[Records contained in a dataset]
..........

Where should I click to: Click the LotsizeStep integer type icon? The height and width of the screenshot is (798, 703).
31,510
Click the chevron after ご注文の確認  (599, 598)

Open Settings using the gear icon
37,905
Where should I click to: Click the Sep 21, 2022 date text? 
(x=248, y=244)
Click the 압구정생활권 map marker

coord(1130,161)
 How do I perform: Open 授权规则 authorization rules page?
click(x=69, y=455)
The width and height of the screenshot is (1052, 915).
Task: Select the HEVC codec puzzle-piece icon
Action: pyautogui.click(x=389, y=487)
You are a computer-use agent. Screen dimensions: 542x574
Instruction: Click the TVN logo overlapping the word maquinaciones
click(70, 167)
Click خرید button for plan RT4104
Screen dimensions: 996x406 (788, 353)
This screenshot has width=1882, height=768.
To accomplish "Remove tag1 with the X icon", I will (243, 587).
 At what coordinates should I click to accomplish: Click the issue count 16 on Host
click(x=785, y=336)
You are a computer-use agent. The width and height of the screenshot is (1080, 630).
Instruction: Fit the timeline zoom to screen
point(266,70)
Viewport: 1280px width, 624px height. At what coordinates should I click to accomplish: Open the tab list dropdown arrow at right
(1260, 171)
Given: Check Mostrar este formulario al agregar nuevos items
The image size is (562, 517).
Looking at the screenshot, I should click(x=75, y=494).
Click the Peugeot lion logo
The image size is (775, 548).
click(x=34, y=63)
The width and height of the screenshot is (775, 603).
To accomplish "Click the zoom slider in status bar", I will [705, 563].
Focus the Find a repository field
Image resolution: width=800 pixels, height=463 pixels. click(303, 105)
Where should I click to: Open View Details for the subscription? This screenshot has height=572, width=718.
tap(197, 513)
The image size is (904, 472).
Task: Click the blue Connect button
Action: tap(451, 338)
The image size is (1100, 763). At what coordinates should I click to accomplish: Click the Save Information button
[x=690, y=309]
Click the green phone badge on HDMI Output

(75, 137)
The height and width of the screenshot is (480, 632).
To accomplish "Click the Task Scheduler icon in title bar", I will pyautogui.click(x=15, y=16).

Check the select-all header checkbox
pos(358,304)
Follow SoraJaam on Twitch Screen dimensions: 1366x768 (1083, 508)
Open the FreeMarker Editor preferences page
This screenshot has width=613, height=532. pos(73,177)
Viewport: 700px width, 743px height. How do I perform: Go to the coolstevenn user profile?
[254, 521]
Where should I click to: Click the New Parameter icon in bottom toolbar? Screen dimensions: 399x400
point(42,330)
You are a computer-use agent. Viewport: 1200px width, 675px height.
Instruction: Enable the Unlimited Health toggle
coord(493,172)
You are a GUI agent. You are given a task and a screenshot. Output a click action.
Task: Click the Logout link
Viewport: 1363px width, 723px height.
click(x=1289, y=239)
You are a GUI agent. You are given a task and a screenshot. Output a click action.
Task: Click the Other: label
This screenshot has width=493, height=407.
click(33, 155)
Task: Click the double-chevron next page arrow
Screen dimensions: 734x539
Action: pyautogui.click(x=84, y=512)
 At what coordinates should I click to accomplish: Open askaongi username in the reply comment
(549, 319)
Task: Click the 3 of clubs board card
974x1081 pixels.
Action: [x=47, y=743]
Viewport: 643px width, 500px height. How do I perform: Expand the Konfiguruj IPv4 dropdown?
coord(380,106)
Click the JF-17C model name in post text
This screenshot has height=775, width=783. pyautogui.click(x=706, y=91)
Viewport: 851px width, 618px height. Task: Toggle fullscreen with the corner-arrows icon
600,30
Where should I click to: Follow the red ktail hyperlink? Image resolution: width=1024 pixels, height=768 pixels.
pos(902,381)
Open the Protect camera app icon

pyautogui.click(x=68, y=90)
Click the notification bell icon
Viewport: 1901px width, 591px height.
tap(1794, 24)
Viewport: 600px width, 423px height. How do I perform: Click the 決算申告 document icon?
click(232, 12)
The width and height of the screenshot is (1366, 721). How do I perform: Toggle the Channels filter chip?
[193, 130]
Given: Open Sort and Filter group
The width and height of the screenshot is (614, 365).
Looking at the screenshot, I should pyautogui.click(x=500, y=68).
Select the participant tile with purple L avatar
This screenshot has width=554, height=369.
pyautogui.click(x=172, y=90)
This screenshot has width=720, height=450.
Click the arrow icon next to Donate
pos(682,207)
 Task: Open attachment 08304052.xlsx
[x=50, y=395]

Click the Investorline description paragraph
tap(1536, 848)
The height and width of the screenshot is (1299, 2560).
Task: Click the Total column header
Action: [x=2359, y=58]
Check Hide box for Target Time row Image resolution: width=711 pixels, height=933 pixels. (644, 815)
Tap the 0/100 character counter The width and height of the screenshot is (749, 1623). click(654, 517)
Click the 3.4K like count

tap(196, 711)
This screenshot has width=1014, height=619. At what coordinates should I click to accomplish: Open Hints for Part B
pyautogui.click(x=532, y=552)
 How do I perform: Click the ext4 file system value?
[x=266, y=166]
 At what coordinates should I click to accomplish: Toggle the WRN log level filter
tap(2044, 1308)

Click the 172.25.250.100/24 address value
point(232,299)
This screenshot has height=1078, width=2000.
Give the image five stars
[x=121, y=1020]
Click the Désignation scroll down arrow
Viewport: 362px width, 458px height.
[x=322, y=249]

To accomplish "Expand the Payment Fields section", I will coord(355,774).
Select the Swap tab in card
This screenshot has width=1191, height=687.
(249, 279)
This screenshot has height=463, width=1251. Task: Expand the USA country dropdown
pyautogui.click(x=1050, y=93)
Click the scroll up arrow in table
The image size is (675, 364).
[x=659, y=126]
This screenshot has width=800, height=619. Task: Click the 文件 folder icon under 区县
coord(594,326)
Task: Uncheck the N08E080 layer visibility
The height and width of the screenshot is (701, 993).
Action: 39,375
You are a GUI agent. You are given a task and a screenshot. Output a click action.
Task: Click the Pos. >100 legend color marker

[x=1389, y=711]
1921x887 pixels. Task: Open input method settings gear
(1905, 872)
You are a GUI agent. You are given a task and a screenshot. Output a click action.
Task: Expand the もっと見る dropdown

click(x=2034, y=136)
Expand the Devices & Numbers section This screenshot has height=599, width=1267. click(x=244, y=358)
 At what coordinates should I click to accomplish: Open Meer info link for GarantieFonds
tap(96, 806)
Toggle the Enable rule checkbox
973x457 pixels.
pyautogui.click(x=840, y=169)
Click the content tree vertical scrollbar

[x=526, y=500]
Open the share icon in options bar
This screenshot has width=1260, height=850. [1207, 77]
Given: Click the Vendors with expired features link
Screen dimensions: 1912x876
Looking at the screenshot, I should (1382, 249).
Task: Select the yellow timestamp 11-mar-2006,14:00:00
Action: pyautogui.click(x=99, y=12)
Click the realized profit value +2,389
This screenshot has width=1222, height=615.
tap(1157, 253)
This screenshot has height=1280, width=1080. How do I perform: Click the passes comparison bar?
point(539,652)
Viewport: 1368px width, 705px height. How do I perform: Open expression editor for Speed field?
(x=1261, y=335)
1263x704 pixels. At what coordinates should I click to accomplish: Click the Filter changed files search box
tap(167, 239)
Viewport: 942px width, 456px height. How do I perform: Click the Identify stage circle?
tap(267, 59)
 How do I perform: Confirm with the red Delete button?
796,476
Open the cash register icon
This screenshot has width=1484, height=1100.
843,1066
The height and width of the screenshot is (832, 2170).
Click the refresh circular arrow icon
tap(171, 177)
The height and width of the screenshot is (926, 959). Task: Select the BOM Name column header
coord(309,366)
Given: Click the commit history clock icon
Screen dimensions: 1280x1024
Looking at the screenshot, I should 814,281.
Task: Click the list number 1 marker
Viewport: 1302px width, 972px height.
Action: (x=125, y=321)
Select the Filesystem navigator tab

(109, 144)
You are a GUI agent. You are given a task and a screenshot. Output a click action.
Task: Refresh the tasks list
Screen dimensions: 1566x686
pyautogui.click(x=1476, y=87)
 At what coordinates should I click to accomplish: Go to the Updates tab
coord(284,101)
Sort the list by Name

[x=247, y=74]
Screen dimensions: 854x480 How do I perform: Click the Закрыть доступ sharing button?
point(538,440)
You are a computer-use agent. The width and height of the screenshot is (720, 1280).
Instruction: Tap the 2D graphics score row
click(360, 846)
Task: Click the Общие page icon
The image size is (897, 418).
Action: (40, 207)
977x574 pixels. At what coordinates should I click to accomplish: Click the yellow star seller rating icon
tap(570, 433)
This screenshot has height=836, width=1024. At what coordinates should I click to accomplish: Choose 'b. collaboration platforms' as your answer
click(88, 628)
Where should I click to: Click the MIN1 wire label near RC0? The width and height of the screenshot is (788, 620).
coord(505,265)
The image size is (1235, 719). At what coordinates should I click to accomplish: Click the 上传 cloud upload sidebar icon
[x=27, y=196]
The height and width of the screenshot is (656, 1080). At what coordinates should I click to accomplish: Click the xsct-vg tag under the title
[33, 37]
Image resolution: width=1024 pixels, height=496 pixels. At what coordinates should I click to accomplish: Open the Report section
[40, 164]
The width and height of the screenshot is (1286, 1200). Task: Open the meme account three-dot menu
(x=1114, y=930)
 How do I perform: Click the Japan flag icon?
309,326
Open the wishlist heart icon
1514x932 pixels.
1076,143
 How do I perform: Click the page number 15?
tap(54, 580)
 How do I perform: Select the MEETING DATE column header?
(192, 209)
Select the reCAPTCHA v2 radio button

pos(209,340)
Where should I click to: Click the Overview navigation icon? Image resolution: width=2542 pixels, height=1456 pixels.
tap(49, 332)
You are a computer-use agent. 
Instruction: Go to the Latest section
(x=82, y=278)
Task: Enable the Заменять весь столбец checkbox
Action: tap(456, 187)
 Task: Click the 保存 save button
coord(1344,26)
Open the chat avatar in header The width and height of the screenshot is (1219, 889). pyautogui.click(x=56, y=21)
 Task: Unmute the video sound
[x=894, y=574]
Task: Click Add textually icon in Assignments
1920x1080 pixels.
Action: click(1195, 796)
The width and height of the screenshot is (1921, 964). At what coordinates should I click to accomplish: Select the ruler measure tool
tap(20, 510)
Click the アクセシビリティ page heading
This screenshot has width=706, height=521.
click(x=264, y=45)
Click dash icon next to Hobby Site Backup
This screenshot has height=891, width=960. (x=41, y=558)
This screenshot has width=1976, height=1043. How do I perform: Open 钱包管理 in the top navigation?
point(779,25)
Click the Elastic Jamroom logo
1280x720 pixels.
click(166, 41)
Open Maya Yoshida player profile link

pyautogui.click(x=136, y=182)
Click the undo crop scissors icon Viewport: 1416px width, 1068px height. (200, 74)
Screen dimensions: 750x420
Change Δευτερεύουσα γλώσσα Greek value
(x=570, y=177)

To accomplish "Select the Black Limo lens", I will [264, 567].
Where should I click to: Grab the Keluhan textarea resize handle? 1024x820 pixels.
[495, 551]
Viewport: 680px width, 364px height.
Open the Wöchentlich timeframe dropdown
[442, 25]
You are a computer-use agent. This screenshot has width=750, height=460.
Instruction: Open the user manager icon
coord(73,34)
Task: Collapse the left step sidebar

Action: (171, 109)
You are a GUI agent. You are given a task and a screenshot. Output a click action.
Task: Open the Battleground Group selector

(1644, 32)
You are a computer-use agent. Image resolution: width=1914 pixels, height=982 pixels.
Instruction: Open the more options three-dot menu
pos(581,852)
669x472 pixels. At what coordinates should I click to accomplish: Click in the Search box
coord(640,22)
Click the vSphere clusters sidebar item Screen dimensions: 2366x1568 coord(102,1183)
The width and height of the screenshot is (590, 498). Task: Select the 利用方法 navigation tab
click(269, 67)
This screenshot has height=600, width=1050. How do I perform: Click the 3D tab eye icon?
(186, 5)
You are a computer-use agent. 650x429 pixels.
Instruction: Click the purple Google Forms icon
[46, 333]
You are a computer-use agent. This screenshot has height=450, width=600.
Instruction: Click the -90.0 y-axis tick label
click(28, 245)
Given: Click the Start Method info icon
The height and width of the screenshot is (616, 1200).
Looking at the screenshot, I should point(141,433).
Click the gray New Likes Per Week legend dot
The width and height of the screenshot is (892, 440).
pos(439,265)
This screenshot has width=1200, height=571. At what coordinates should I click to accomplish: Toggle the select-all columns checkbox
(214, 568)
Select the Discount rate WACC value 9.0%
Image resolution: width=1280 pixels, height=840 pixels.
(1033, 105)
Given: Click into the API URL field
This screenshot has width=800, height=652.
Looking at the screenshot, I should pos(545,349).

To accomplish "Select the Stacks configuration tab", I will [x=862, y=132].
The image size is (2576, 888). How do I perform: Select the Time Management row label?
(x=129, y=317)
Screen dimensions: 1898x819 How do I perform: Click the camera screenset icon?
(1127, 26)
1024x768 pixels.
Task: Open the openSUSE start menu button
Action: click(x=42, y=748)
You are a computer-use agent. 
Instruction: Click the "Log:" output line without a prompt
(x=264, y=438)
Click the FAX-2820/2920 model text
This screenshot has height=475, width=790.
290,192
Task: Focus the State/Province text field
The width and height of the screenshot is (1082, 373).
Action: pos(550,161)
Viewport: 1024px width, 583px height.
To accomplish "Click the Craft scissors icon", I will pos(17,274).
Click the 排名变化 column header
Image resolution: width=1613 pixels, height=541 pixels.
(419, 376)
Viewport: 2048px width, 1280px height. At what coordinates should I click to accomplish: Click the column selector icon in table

..........

Please copy the lines in the records above between the one holding "Viewport: 1363px width, 723px height." and the one holding "Check Hide box", inclusive, exactly and with no other line.

Viewport: 1363px width, 723px height.
click(x=1289, y=239)
You are a GUI agent. You are given a task and a screenshot. Output a click action.
Task: Click the Other: label
This screenshot has width=493, height=407.
click(33, 155)
Task: Click the double-chevron next page arrow
Screen dimensions: 734x539
Action: pyautogui.click(x=84, y=512)
 At what coordinates should I click to accomplish: Open askaongi username in the reply comment
(549, 319)
Task: Click the 3 of clubs board card
974x1081 pixels.
Action: [x=47, y=743]
Viewport: 643px width, 500px height. How do I perform: Expand the Konfiguruj IPv4 dropdown?
coord(380,106)
Click the JF-17C model name in post text
This screenshot has height=775, width=783. pyautogui.click(x=706, y=91)
Viewport: 851px width, 618px height. Task: Toggle fullscreen with the corner-arrows icon
600,30
Where should I click to: Follow the red ktail hyperlink? Image resolution: width=1024 pixels, height=768 pixels.
pos(902,381)
Open the Protect camera app icon

pyautogui.click(x=68, y=90)
Click the notification bell icon
Viewport: 1901px width, 591px height.
tap(1794, 24)
Viewport: 600px width, 423px height. How do I perform: Click the 決算申告 document icon?
click(232, 12)
The width and height of the screenshot is (1366, 721). How do I perform: Toggle the Channels filter chip?
[193, 130]
Given: Open Sort and Filter group
The width and height of the screenshot is (614, 365).
Looking at the screenshot, I should pyautogui.click(x=500, y=68).
Select the participant tile with purple L avatar
This screenshot has width=554, height=369.
pyautogui.click(x=172, y=90)
This screenshot has width=720, height=450.
Click the arrow icon next to Donate
pos(682,207)
 Task: Open attachment 08304052.xlsx
[x=50, y=395]

Click the Investorline description paragraph
tap(1536, 848)
The height and width of the screenshot is (1299, 2560).
Task: Click the Total column header
Action: [x=2359, y=58]
Check Hide box for Target Time row Image resolution: width=711 pixels, height=933 pixels. (644, 815)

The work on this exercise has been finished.